Overview of "A Deep Learning Framework for Unsupervised Affine and Deformable Image Registration"

The paper presents an innovative deep learning-based framework for performing unsupervised image registration, specifically targeting the challenges in medical imaging. This approach circumvents the need for predefined example registrations by utilizing convolutional neural networks (ConvNets) within the Deep Learning Image Registration (DLIR) framework to perform both affine and deformable image registration. The authors demonstrate the framework's capability to execute image registration tasks with accuracy comparable to conventional methods but with significantly reduced computational time.

Methodology

The DLIR framework incorporates ConvNets designed to predict transformation parameters for image registration by leveraging image similarity between fixed and moving image pairs. The ConvNets are trained without supervision, meaning no example registrations are required during training. This unsupervised approach addresses the challenge of acquiring manually labeled training data, which is particularly arduous in medical imaging contexts.

Affine and Deformable Registration

The paper details distinct ConvNet architectures tailored for affine and deformable registration:

  • Affine Image Registration: ConvNets for affine registration analyze pairs of images to predict global transformations, capable of handling different image sizes.
  • Deformable Image Registration: ConvNets for deformable registration employ B-spline transformations, leveraging densely connected neural networks to capture local deformations efficiently.

The framework also supports multi-stage ConvNets that perform sequential affine and deformable registration, effectively refining registration through coarse-to-fine resolutions.

Experimental Evaluation

The authors conduct extensive experiments to validate the DLIR framework using intra-patient cardiac cine MRIs, inter-patient low-dose chest CTs, and publicly available 4D chest CT data. They demonstrate that:

  • Intra-patient Cardiac MRI Registration: The DLIR framework performs comparably to conventional iterative methods while significantly reducing the risk of image folding.
  • Inter-patient Chest CT Registration: Although slightly outperformed by conventional methods in later stages, the DLIR framework maintains competitiveness with fewer outliers and executes on average within 0.43 seconds on a GPU.
  • DIR-Lab Data Evaluation: On the publicly available dataset, the DLIR framework achieves reasonable accuracy, indicating its robustness even with limited training data.

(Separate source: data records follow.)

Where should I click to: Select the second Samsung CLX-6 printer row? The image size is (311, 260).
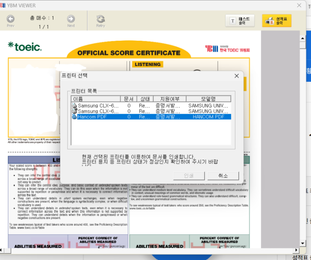tap(151, 111)
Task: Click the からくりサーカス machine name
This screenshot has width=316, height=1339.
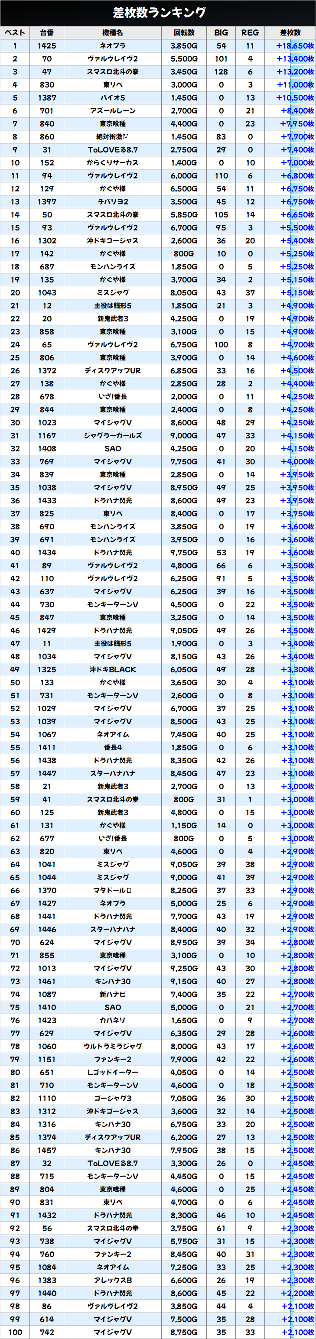Action: [x=112, y=163]
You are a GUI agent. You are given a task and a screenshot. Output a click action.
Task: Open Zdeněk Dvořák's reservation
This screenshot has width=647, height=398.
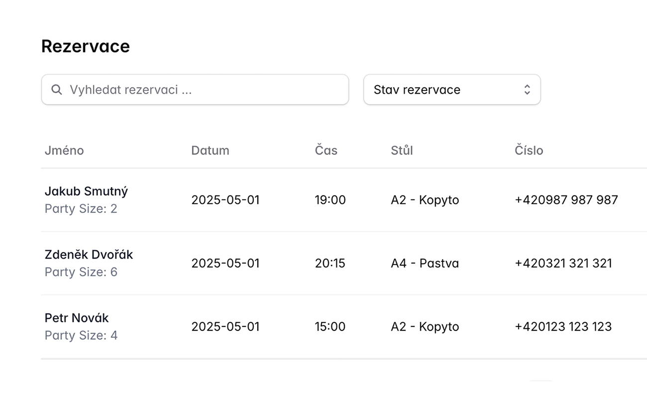89,255
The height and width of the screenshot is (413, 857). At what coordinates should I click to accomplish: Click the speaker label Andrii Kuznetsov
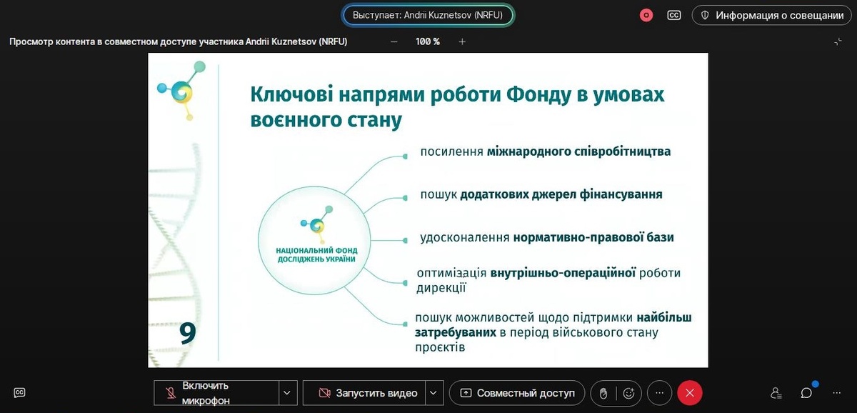coord(428,15)
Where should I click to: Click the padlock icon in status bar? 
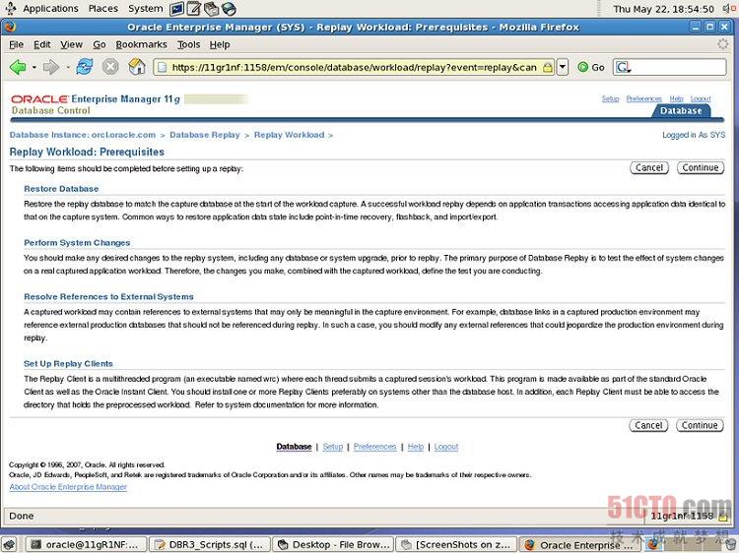(x=724, y=516)
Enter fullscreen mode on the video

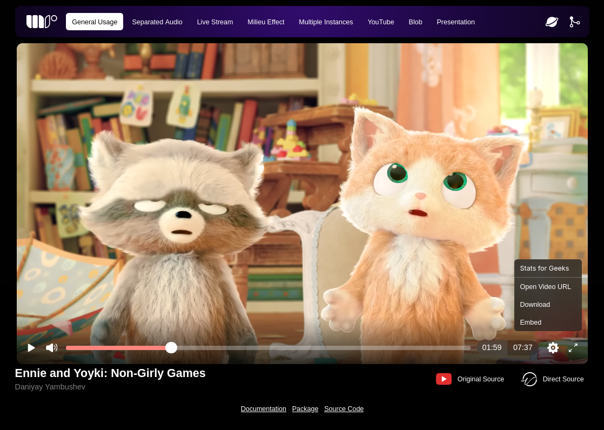click(x=573, y=348)
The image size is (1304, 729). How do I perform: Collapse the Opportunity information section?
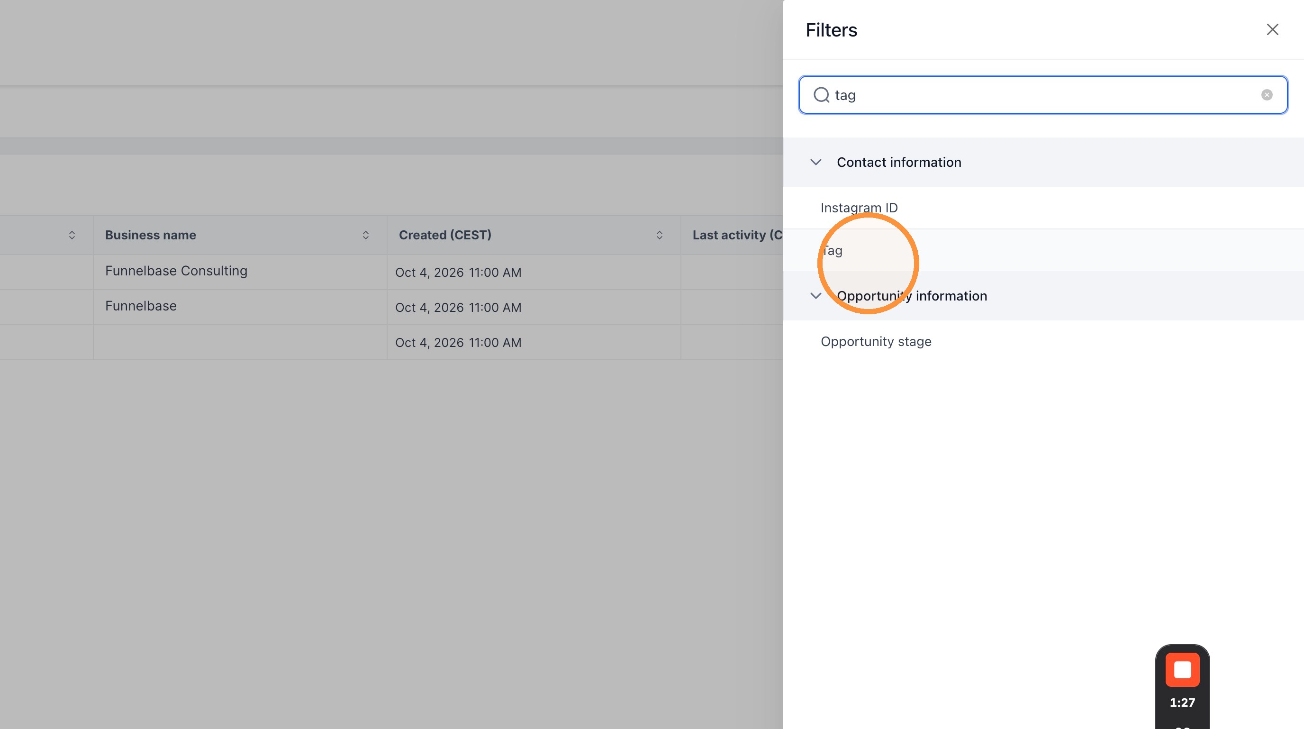tap(816, 296)
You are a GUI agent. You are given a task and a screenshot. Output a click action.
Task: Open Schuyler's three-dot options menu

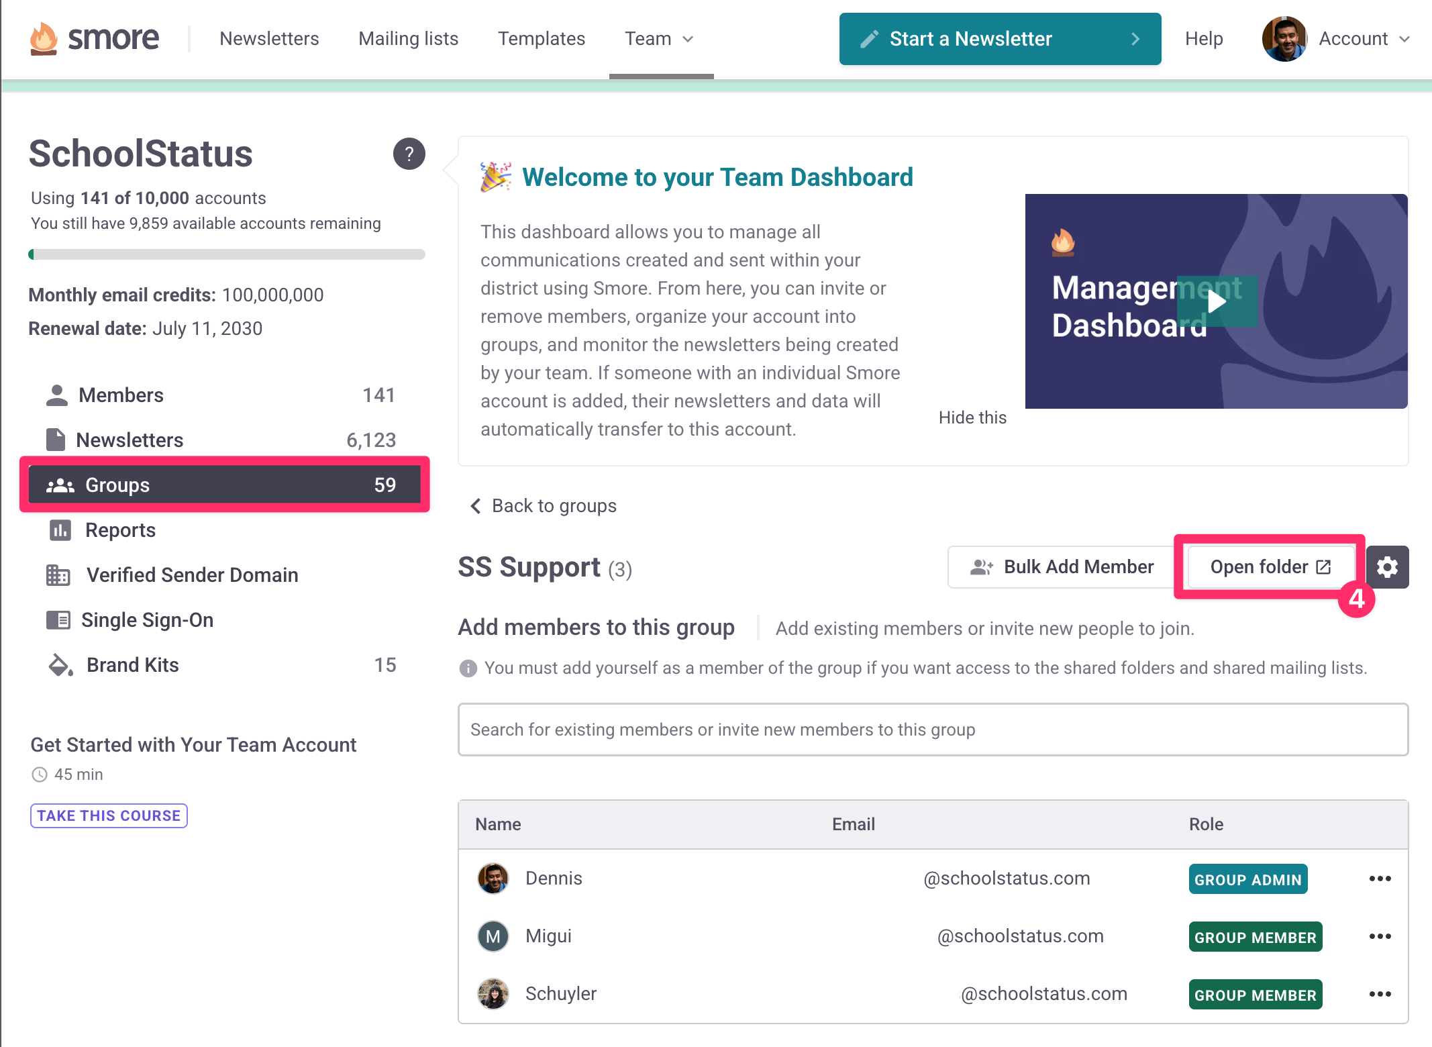pyautogui.click(x=1380, y=995)
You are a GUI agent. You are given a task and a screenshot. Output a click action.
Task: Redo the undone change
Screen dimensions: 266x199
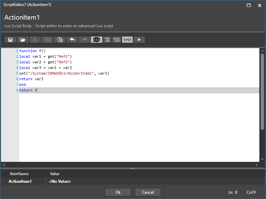(x=84, y=39)
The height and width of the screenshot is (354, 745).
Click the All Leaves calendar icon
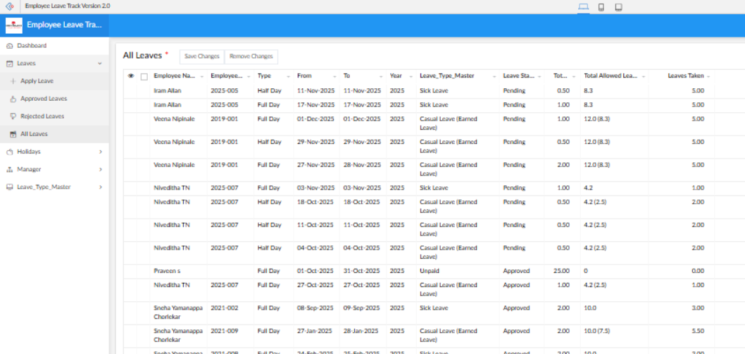tap(13, 134)
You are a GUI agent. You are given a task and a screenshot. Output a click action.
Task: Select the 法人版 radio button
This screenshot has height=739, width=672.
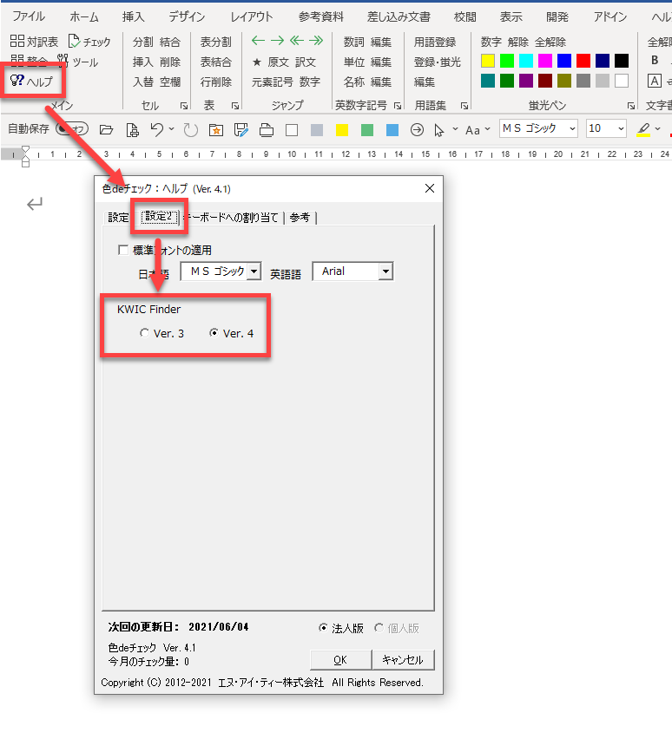pyautogui.click(x=324, y=628)
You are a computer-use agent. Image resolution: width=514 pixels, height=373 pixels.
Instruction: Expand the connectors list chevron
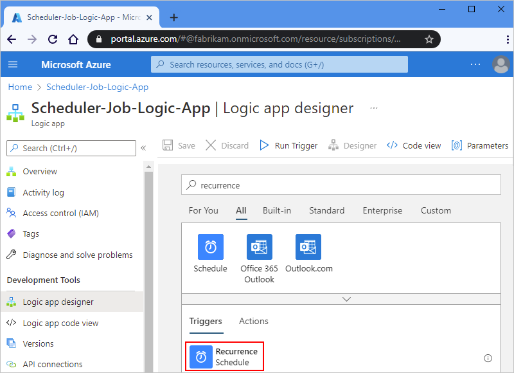pyautogui.click(x=346, y=299)
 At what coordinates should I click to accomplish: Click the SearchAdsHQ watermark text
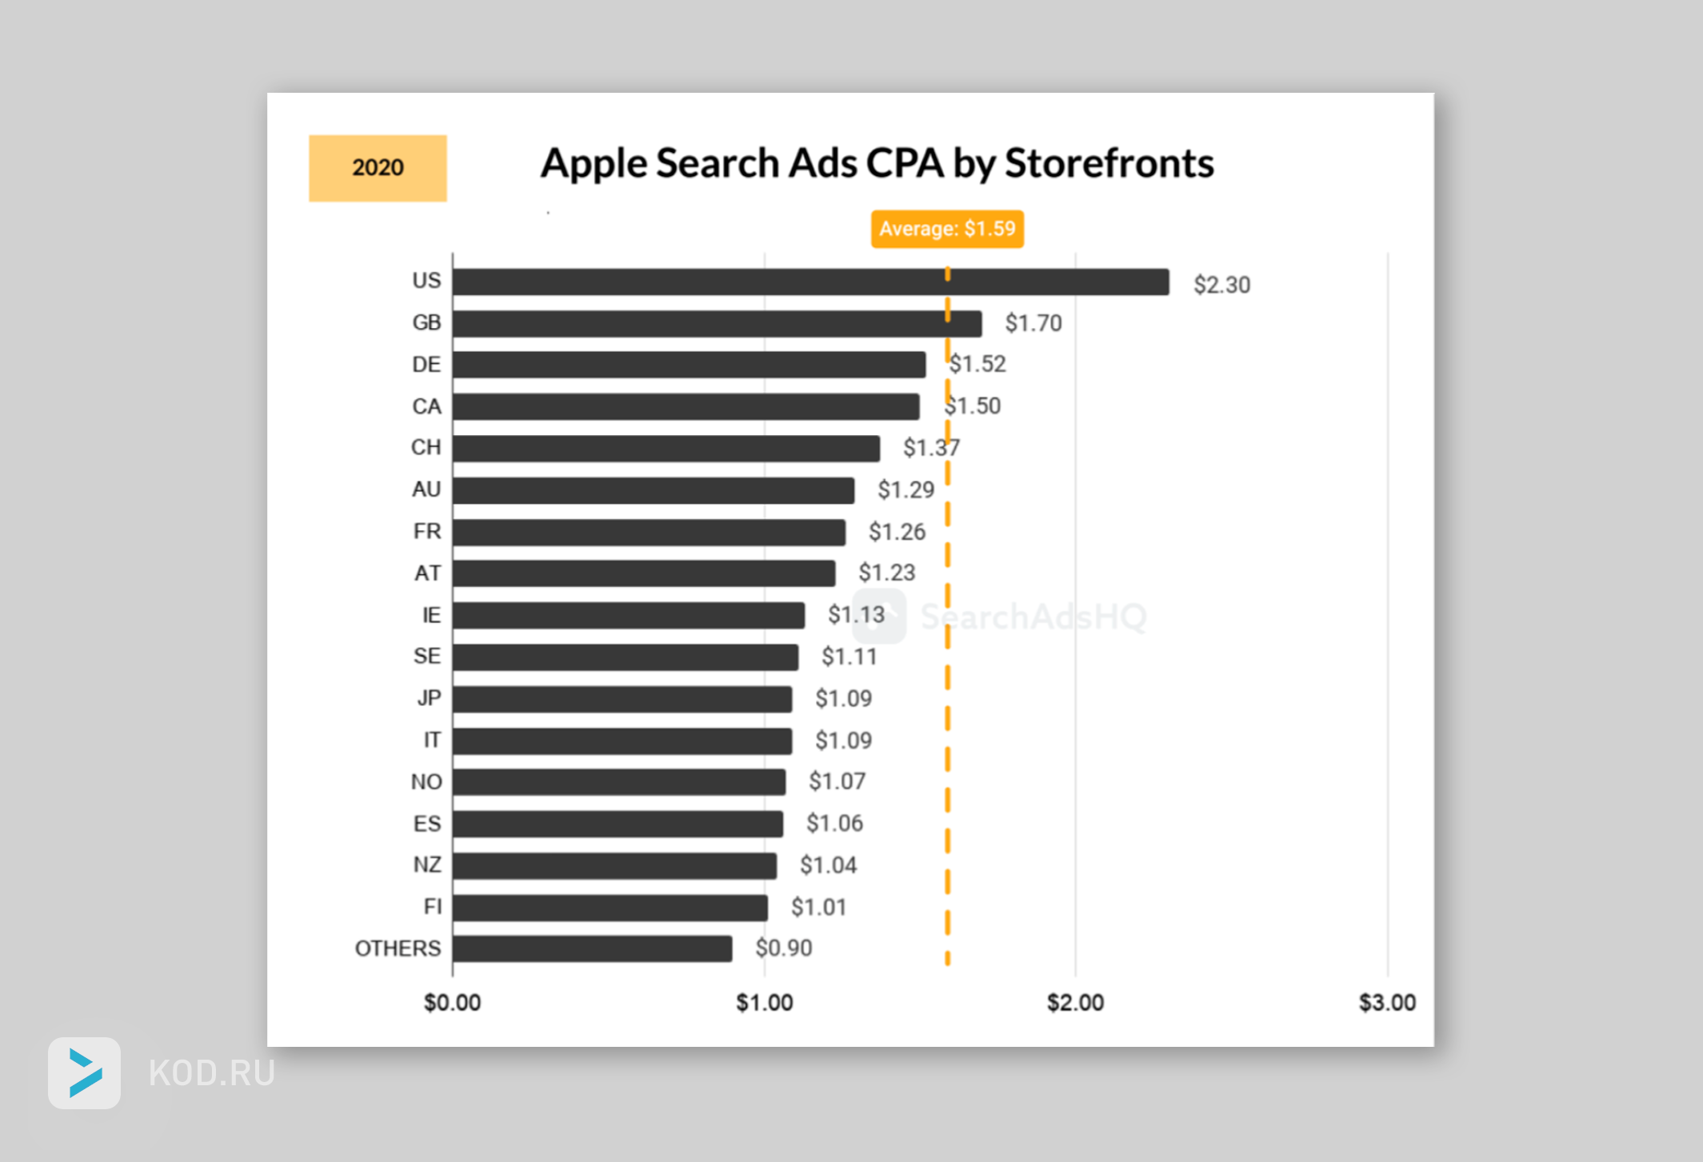[1033, 617]
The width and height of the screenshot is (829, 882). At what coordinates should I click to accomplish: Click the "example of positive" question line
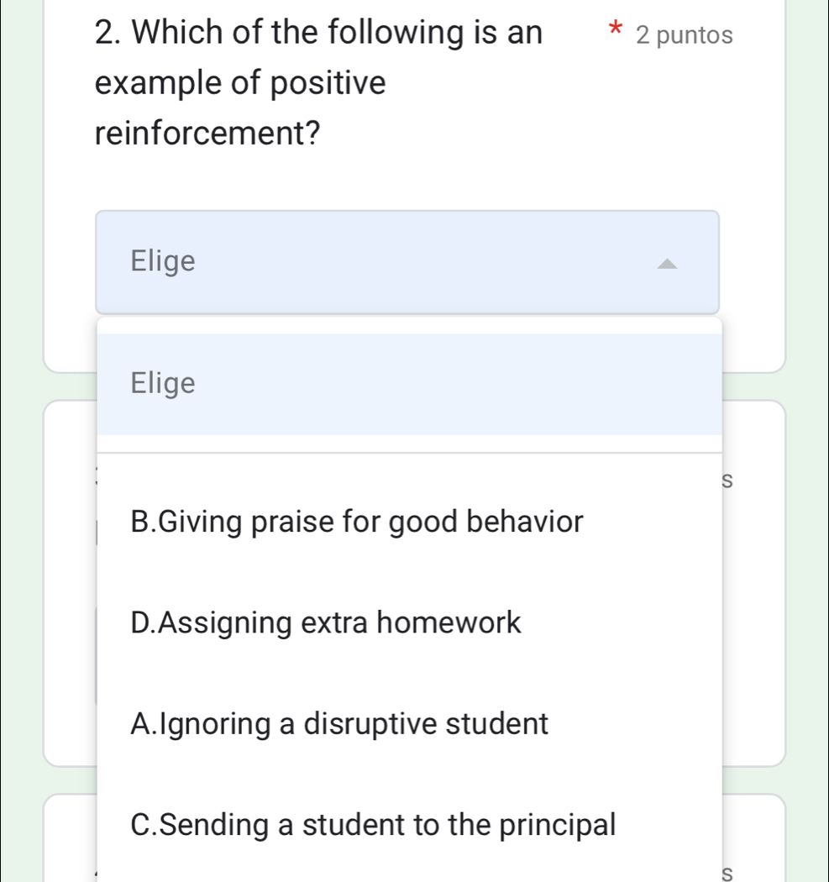coord(241,83)
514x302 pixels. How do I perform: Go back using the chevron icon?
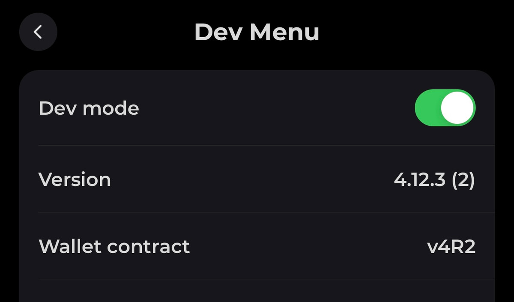click(38, 32)
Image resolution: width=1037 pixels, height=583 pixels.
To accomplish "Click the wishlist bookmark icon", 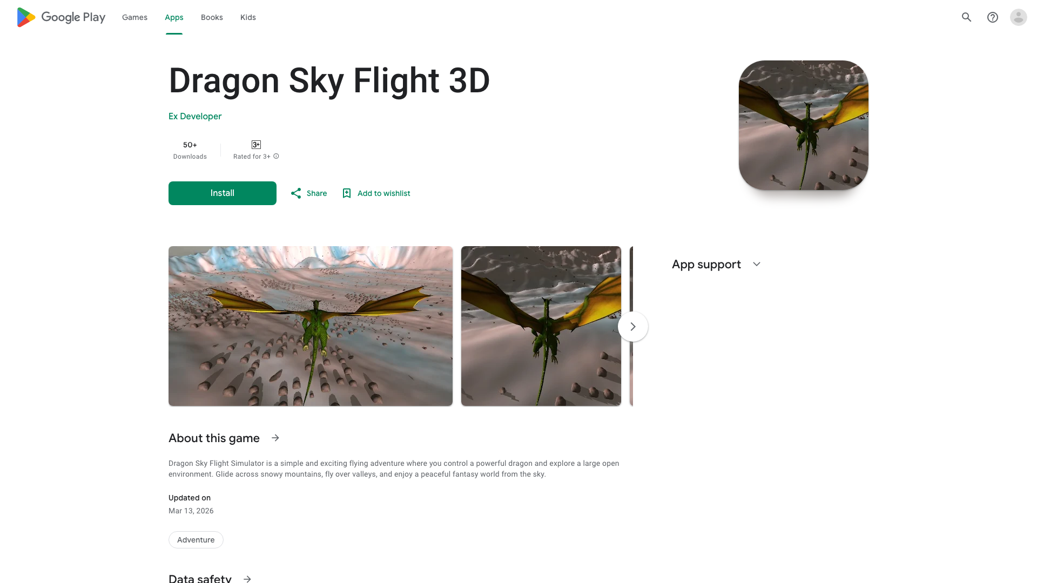I will click(x=347, y=193).
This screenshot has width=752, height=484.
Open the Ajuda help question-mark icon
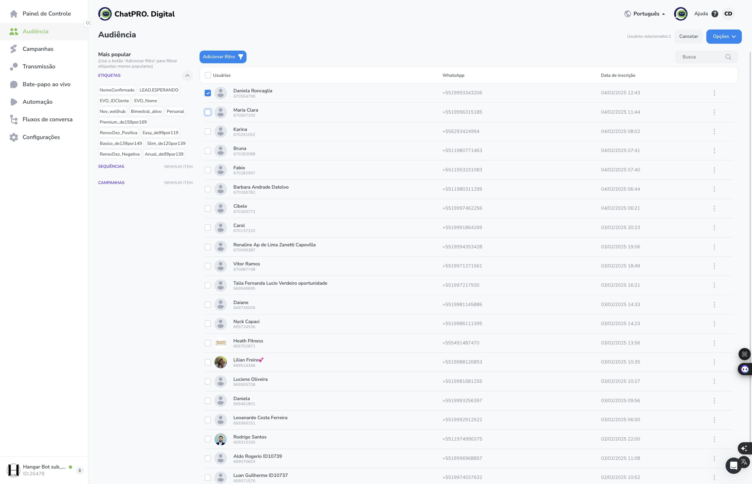click(715, 14)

Technical and Theoretical Implications

The DLIR framework’s unsupervised approach has significant implications for medical image analysis:

  1. Resource Efficiency: Eliminating the need for curated labels or example registrations decreases the dependence on expert annotations, reducing time and cost.
  2. Speed: The GPU-optimized ConvNets achieve registration in milliseconds, facilitating real-time applications in clinical settings.
  3. Scalability: The framework is adaptable to various transformation models and image modalities, suggesting broad applicability in other domains requiring complex image registration.

Future Directions

Continued advancements in the DLIR framework could incorporate additional deep learning strategies to enhance robustness and accuracy further. Potential areas of exploration include:

  • Investigating more complex ConvNet architectures to improve registration precision without escalating memory consumption.
  • Extending the framework to include multi-modality registration using different similarity metrics.
  • Enhancing regularization techniques to enforce diffeomorphism and reduce folding.

In conclusion, the DLIR framework represents a significant step toward efficient and accurate unsupervised image registration. Its ability to generalize across distinct medical imaging tasks with minimal computation highlights its potential utility in developing more sophisticated AI tools for clinical use.